»»

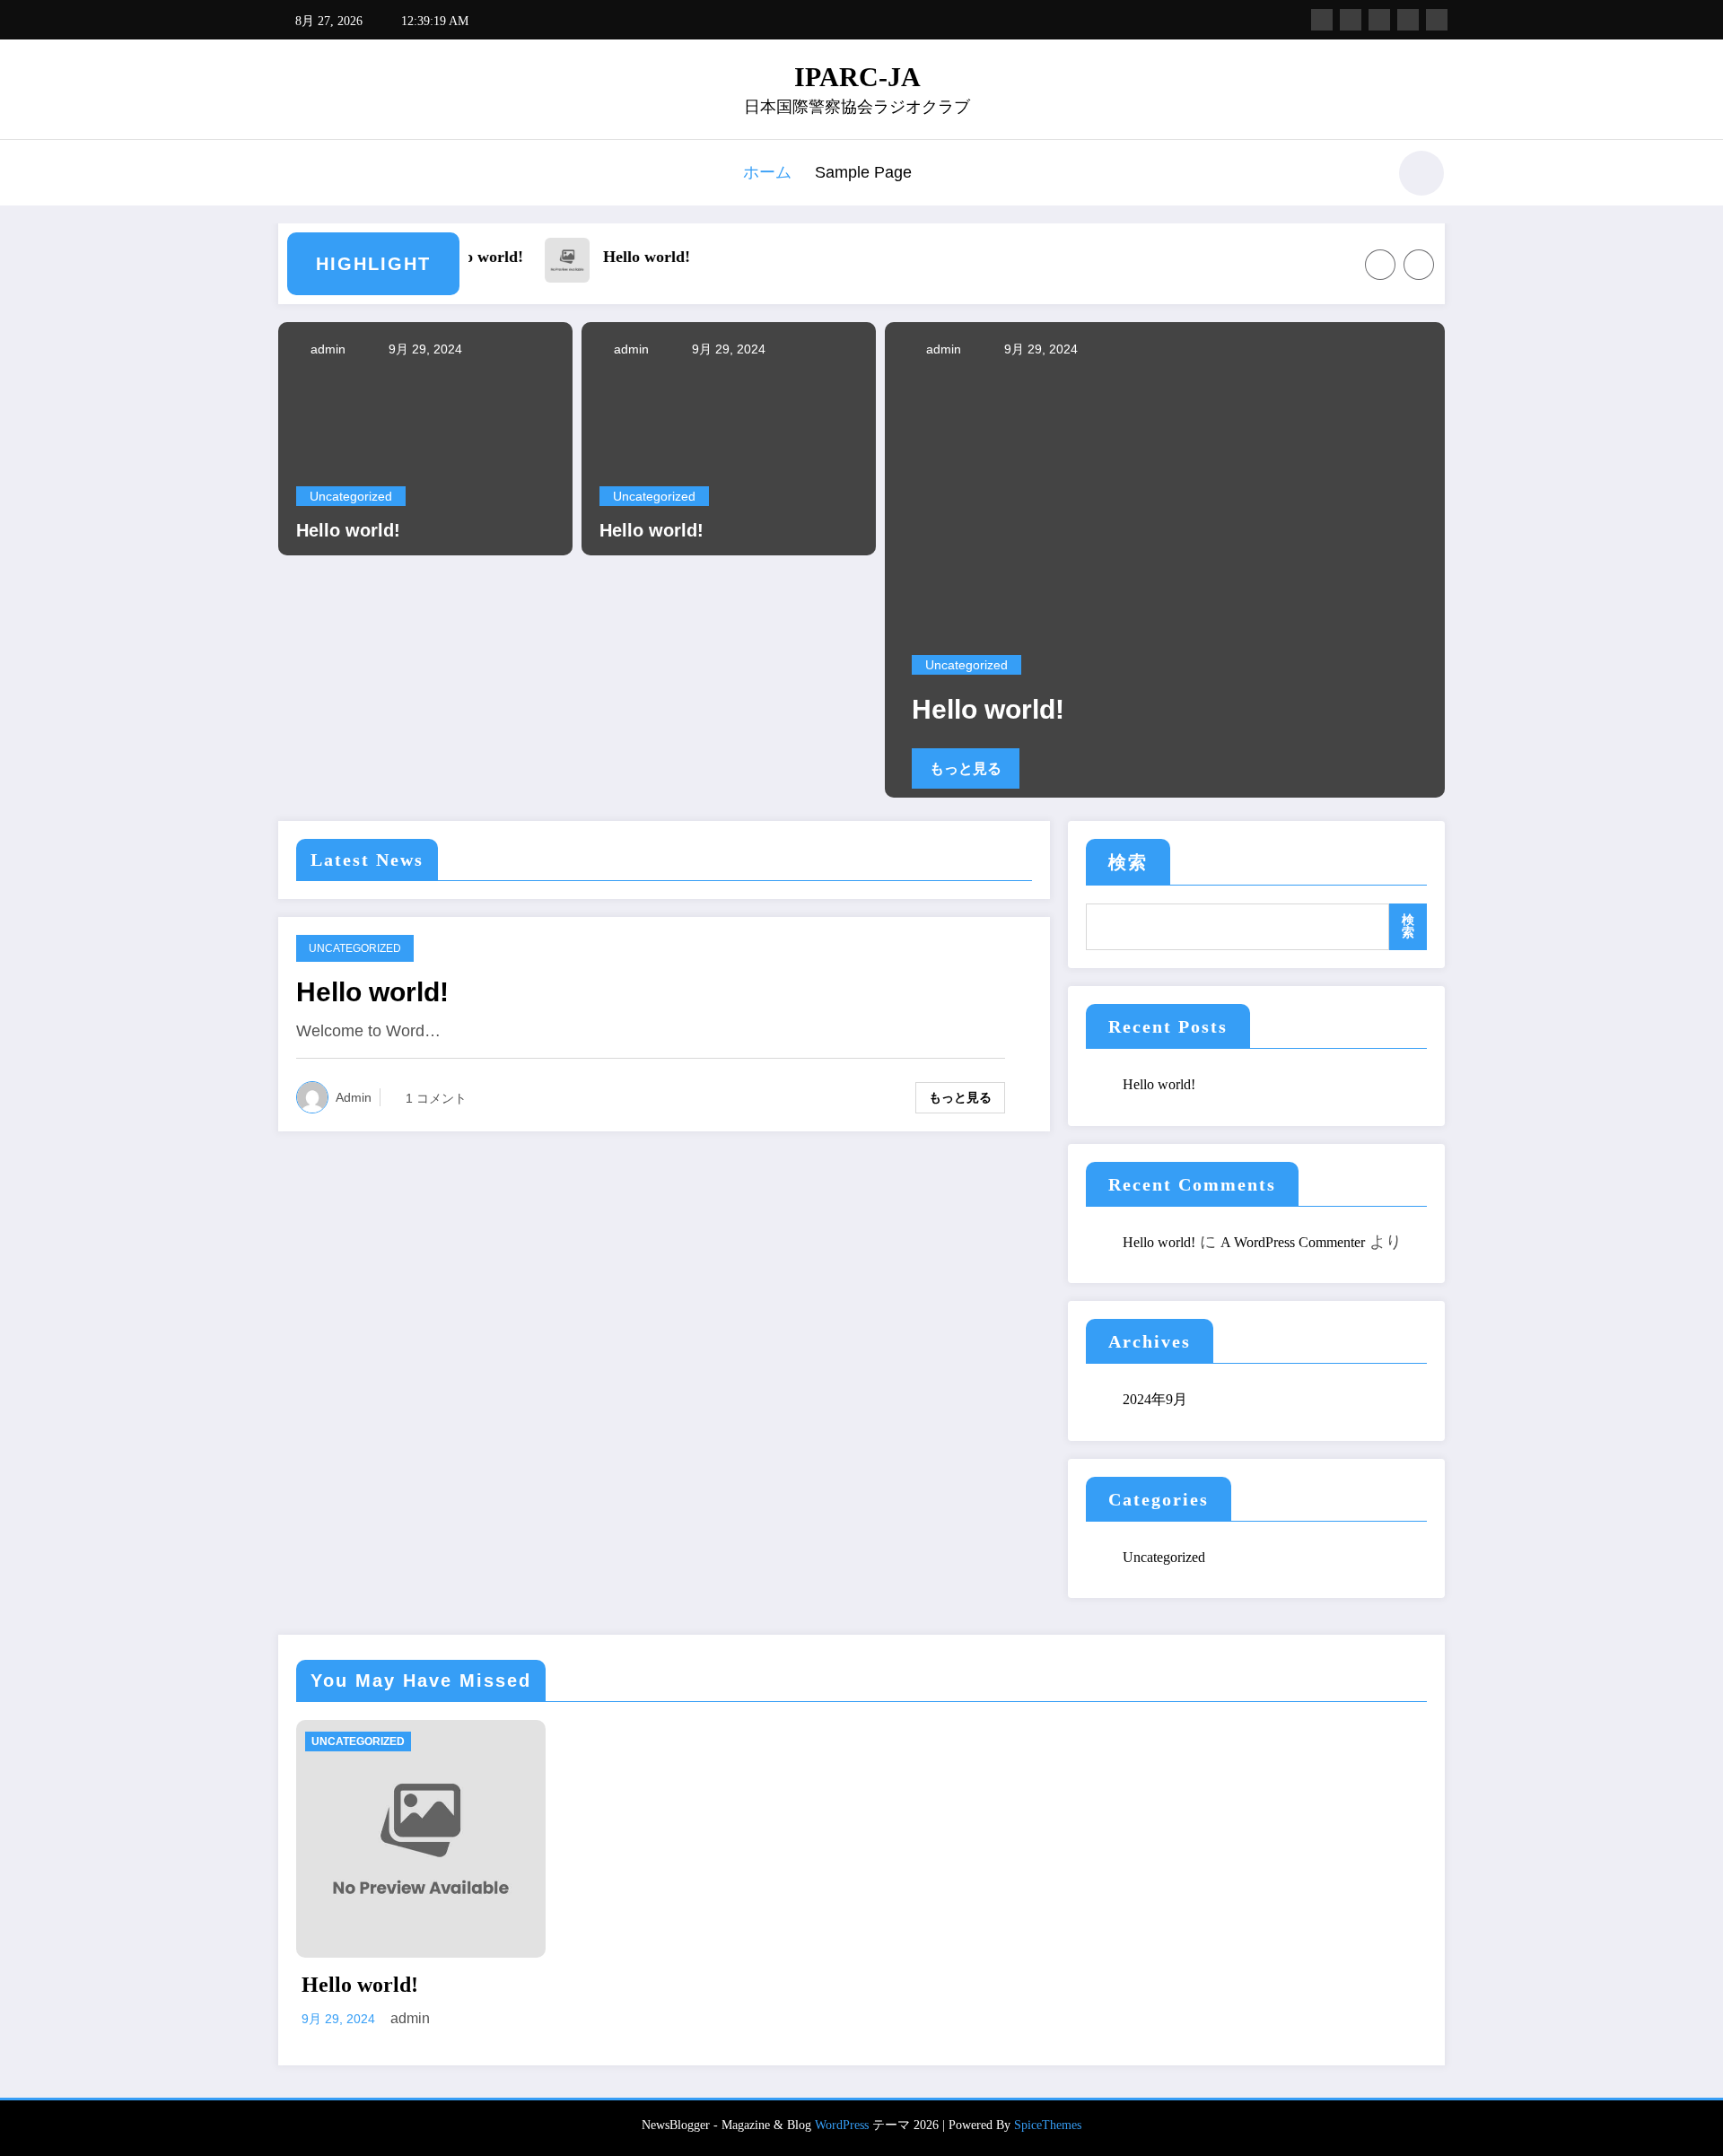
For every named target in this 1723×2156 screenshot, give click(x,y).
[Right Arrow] (1418, 264)
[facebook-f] (1322, 20)
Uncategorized (351, 496)
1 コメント (436, 1098)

««

● **Task instructions**:
Transcribe the whole of the data exactly, minus any pictures.

● **Answer below**:
For every named target in this 1723×2156 screenshot, give click(x,y).
[Right Arrow] (1418, 264)
[facebook-f] (1322, 20)
Uncategorized (351, 496)
1 コメント (436, 1098)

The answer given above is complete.